WHAT YOU ARE ASKED TO DO:
Every record should be written out again in full, with no character altered.

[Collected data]
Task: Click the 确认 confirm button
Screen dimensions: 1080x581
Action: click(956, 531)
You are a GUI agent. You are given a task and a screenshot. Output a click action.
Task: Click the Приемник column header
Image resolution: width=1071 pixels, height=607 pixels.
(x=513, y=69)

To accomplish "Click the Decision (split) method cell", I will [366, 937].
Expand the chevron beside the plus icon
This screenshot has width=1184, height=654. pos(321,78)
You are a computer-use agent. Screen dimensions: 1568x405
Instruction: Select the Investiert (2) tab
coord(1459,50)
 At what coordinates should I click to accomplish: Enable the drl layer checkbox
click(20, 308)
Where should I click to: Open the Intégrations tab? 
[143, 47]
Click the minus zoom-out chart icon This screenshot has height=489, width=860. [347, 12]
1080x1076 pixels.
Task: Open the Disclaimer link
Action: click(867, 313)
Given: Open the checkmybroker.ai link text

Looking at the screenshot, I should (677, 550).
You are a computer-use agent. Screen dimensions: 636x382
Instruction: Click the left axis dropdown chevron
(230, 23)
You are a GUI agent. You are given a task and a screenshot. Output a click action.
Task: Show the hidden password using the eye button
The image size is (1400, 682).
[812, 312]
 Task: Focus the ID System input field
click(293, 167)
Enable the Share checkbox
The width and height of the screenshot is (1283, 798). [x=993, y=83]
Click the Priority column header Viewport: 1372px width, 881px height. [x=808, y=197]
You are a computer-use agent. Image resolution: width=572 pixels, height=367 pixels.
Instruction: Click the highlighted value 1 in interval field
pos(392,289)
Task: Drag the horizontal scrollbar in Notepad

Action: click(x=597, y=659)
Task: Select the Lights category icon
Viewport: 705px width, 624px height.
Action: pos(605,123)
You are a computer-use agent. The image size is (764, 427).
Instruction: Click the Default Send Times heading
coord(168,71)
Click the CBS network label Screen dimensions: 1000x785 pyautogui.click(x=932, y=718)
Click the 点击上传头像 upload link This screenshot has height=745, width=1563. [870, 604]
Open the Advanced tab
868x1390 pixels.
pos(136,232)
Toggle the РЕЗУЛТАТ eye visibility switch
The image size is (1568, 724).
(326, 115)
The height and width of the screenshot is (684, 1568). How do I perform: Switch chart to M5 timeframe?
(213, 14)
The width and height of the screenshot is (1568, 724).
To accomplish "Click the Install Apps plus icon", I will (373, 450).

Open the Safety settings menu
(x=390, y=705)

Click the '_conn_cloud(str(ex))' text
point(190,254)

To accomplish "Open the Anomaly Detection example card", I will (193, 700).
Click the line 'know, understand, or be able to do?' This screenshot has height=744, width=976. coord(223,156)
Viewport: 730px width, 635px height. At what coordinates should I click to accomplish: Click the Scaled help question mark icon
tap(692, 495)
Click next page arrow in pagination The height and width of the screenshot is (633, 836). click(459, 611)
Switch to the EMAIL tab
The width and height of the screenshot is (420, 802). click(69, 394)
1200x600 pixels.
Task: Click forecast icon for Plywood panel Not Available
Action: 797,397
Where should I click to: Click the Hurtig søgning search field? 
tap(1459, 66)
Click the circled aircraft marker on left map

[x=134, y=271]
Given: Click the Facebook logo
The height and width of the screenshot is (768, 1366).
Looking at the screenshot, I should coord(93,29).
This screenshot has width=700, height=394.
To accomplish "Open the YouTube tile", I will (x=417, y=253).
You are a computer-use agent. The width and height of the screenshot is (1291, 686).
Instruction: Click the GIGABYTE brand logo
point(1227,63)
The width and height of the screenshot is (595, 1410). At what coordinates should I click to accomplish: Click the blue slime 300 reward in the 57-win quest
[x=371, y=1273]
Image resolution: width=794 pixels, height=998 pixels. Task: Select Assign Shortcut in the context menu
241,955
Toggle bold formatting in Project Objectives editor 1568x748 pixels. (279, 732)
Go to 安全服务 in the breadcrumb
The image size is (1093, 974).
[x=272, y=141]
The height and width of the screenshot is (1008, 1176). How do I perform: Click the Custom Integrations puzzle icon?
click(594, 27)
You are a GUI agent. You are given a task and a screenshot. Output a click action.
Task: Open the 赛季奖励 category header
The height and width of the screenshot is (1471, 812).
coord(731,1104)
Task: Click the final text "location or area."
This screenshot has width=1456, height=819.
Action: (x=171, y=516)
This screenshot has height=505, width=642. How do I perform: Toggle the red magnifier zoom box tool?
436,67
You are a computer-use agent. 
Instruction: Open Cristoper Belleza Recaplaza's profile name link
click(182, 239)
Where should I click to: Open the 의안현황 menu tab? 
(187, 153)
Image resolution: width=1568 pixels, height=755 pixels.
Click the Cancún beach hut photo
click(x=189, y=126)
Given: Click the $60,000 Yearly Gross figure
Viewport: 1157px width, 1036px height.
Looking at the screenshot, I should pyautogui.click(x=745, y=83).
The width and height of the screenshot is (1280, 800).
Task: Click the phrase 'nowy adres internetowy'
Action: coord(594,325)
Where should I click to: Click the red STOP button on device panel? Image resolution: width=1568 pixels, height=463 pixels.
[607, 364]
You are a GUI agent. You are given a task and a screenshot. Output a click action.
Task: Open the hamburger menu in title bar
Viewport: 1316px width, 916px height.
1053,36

SOLUTION TO THE EXERCISE:
Task: Click the 确认 confirm button
Screen dimensions: 1080x581
Action: click(956, 531)
You are a GUI agent. You are given a task and a screenshot. Output a click action.
Task: Click the Приемник column header
Image resolution: width=1071 pixels, height=607 pixels.
(x=513, y=69)

To accomplish "Click the Decision (split) method cell", I will [366, 937].
Expand the chevron beside the plus icon
This screenshot has width=1184, height=654. pos(321,78)
You are a computer-use agent. Screen dimensions: 1568x405
Instruction: Select the Investiert (2) tab
coord(1459,50)
 At what coordinates should I click to accomplish: Enable the drl layer checkbox
click(20, 308)
Where should I click to: Open the Intégrations tab? 
[143, 47]
Click the minus zoom-out chart icon This screenshot has height=489, width=860. [347, 12]
1080x1076 pixels.
Task: Open the Disclaimer link
Action: click(867, 313)
Given: Open the checkmybroker.ai link text

Looking at the screenshot, I should (677, 550).
You are a computer-use agent. Screen dimensions: 636x382
Instruction: Click the left axis dropdown chevron
(230, 23)
You are a GUI agent. You are given a task and a screenshot. Output a click action.
Task: Show the hidden password using the eye button
The image size is (1400, 682).
[812, 312]
 Task: Focus the ID System input field
click(293, 167)
Enable the Share checkbox
The width and height of the screenshot is (1283, 798). [x=993, y=83]
Click the Priority column header Viewport: 1372px width, 881px height. [x=808, y=197]
You are a computer-use agent. Image resolution: width=572 pixels, height=367 pixels.
Instruction: Click the highlighted value 1 in interval field
pos(392,289)
Task: Drag the horizontal scrollbar in Notepad

Action: click(x=597, y=659)
Task: Select the Lights category icon
Viewport: 705px width, 624px height.
Action: pos(605,123)
You are a computer-use agent. The image size is (764, 427).
Instruction: Click the Default Send Times heading
coord(168,71)
Click the CBS network label Screen dimensions: 1000x785 pyautogui.click(x=932, y=718)
Click the 点击上传头像 upload link This screenshot has height=745, width=1563. [870, 604]
Open the Advanced tab
868x1390 pixels.
pos(136,232)
Toggle the РЕЗУЛТАТ eye visibility switch
The image size is (1568, 724).
(326, 115)
The height and width of the screenshot is (684, 1568). How do I perform: Switch chart to M5 timeframe?
(213, 14)
The width and height of the screenshot is (1568, 724).
To accomplish "Click the Install Apps plus icon", I will (373, 450).

Open the Safety settings menu
(x=390, y=705)

Click the '_conn_cloud(str(ex))' text
point(190,254)

To accomplish "Open the Anomaly Detection example card", I will (193, 700).
Click the line 'know, understand, or be able to do?' This screenshot has height=744, width=976. coord(223,156)
Viewport: 730px width, 635px height. At what coordinates should I click to accomplish: Click the Scaled help question mark icon
tap(692, 495)
Click next page arrow in pagination The height and width of the screenshot is (633, 836). click(459, 611)
Switch to the EMAIL tab
The width and height of the screenshot is (420, 802). click(69, 394)
1200x600 pixels.
Task: Click forecast icon for Plywood panel Not Available
Action: 797,397
Where should I click to: Click the Hurtig søgning search field? 
tap(1459, 66)
Click the circled aircraft marker on left map

[x=134, y=271]
Given: Click the Facebook logo
The height and width of the screenshot is (768, 1366).
Looking at the screenshot, I should coord(93,29).
This screenshot has width=700, height=394.
To accomplish "Open the YouTube tile", I will (x=417, y=253).
You are a computer-use agent. The width and height of the screenshot is (1291, 686).
Instruction: Click the GIGABYTE brand logo
point(1227,63)
The width and height of the screenshot is (595, 1410). At what coordinates should I click to accomplish: Click the blue slime 300 reward in the 57-win quest
[x=371, y=1273]
Image resolution: width=794 pixels, height=998 pixels. Task: Select Assign Shortcut in the context menu
241,955
Toggle bold formatting in Project Objectives editor 1568x748 pixels. (279, 732)
Go to 安全服务 in the breadcrumb
The image size is (1093, 974).
[x=272, y=141]
The height and width of the screenshot is (1008, 1176). How do I perform: Click the Custom Integrations puzzle icon?
click(594, 27)
You are a GUI agent. You are given a task and a screenshot. Output a click action.
Task: Open the 赛季奖励 category header
The height and width of the screenshot is (1471, 812).
coord(731,1104)
Task: Click the final text "location or area."
This screenshot has width=1456, height=819.
Action: (x=171, y=516)
This screenshot has height=505, width=642. How do I perform: Toggle the red magnifier zoom box tool?
436,67
You are a computer-use agent. 
Instruction: Open Cristoper Belleza Recaplaza's profile name link
click(182, 239)
Where should I click to: Open the 의안현황 menu tab? 
(187, 153)
Image resolution: width=1568 pixels, height=755 pixels.
Click the Cancún beach hut photo
click(x=189, y=126)
Given: Click the $60,000 Yearly Gross figure
Viewport: 1157px width, 1036px height.
Looking at the screenshot, I should pyautogui.click(x=745, y=83).
The width and height of the screenshot is (1280, 800).
Task: Click the phrase 'nowy adres internetowy'
Action: coord(594,325)
Where should I click to: Click the red STOP button on device panel? Image resolution: width=1568 pixels, height=463 pixels.
[607, 364]
You are a GUI agent. You are given a task and a screenshot. Output a click action.
Task: Open the hamburger menu in title bar
Viewport: 1316px width, 916px height.
1053,36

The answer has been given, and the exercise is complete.